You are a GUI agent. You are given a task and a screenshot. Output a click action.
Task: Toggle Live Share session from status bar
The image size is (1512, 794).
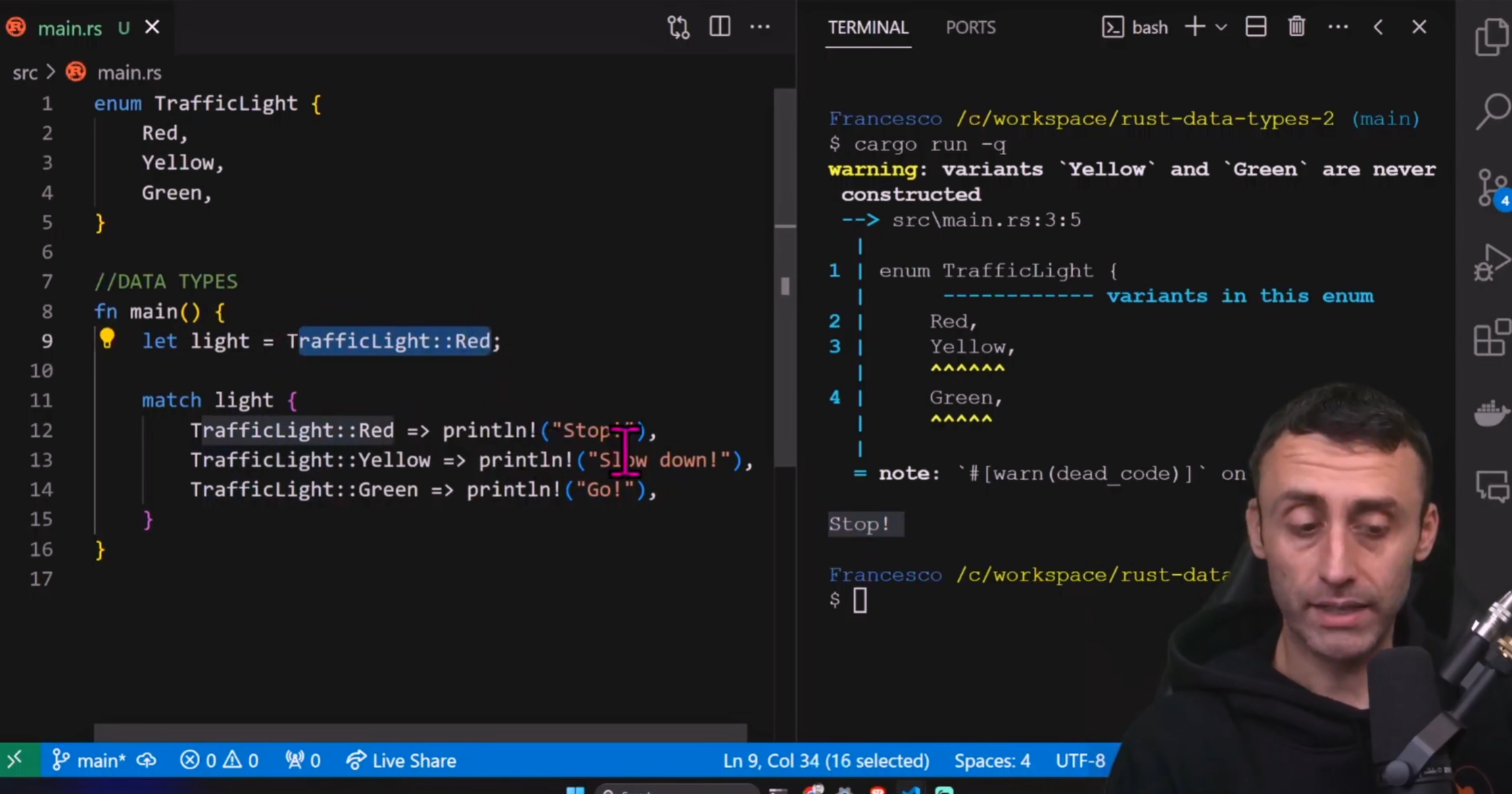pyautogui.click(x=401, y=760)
======
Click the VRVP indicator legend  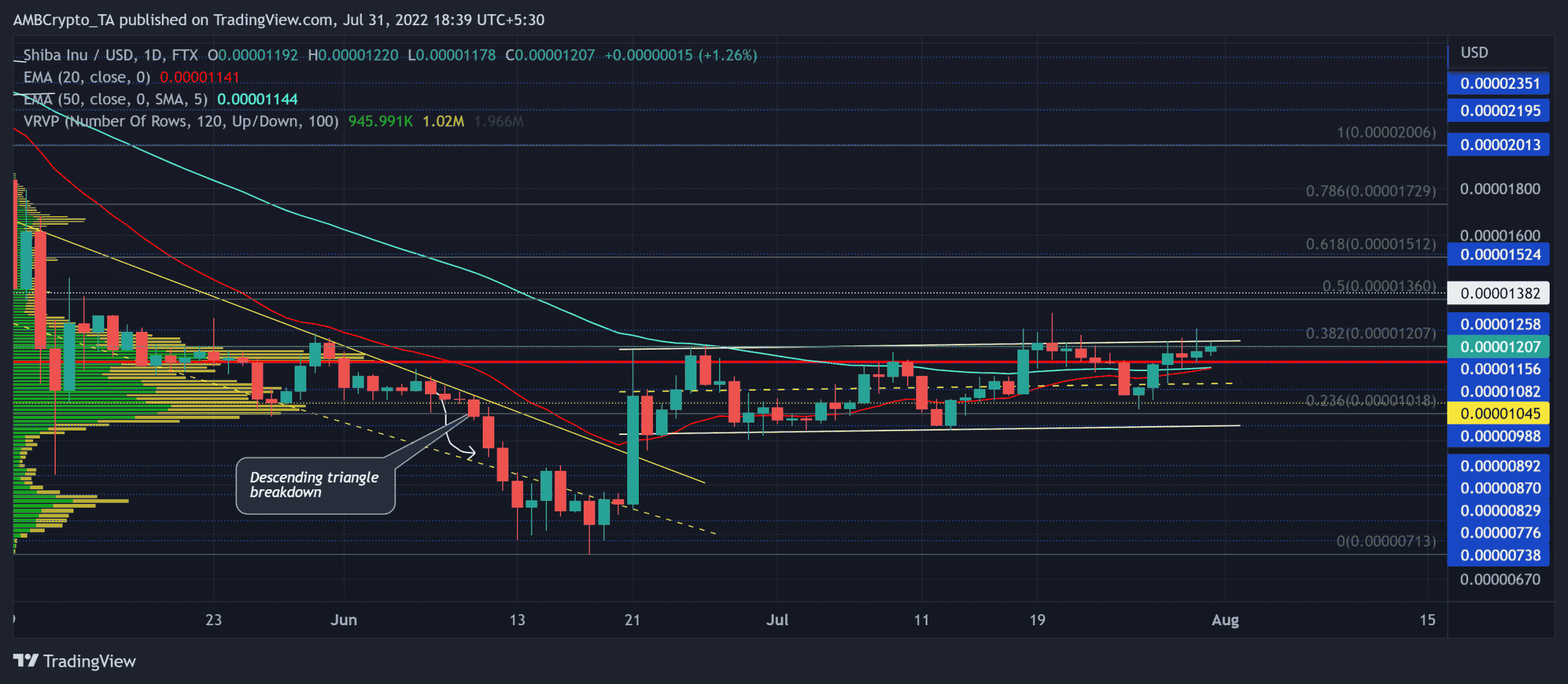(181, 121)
======
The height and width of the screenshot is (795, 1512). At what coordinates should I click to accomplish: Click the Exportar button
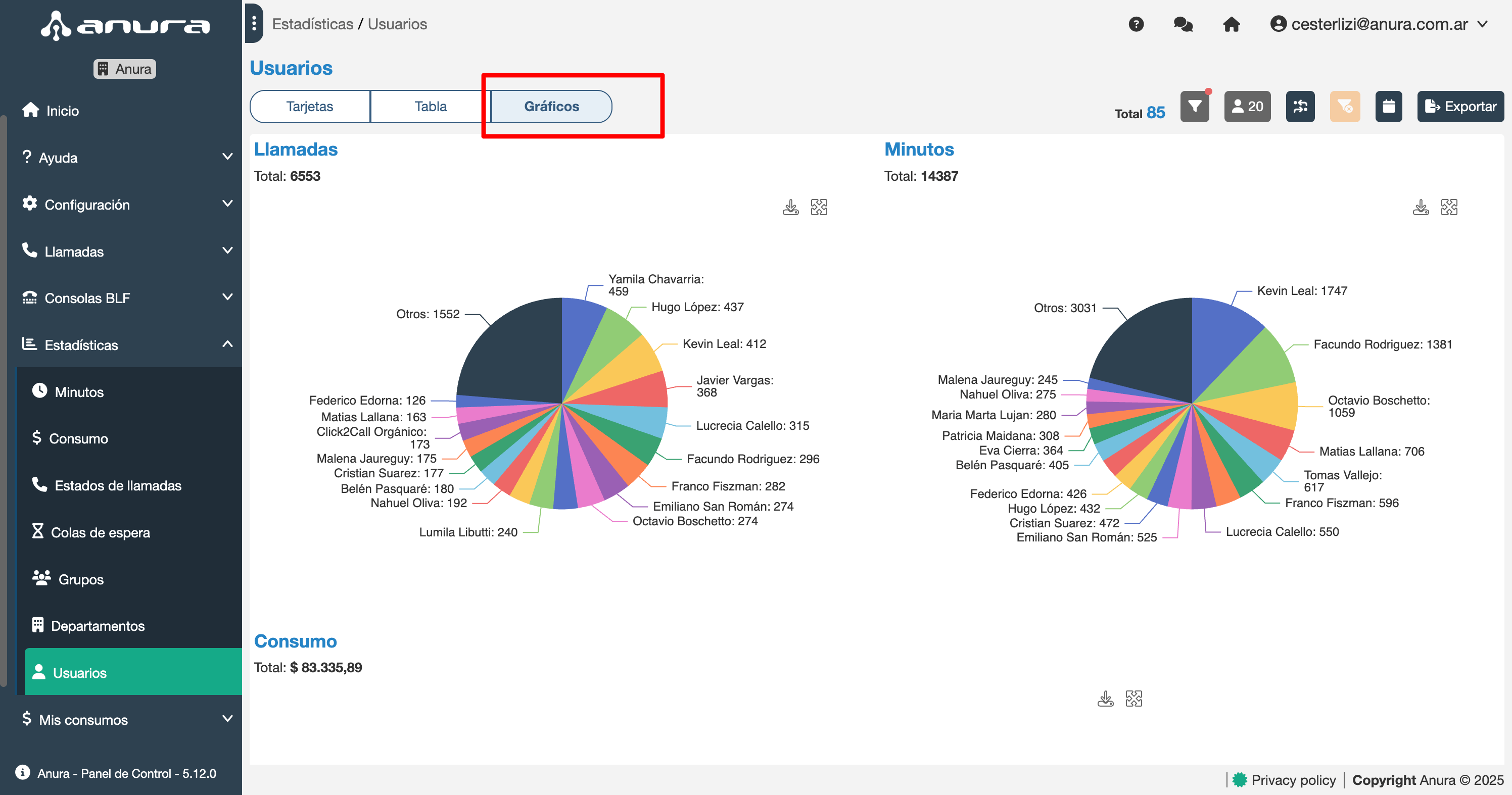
======
WORK TO BE COMPLETED -
Put the lines of the records above, from the line with "You are a GUI" up to and including the line with "pyautogui.click(x=401, y=760)", into a JSON list of strings with one string per line, skipping blank lines. Leave the pictures out.

RESULT OF THIS TASK -
[
  "You are a GUI agent. You are given a task and a screenshot. Output a click action.",
  "Task: Toggle Live Share session from status bar",
  "The image size is (1512, 794).",
  "pyautogui.click(x=401, y=760)"
]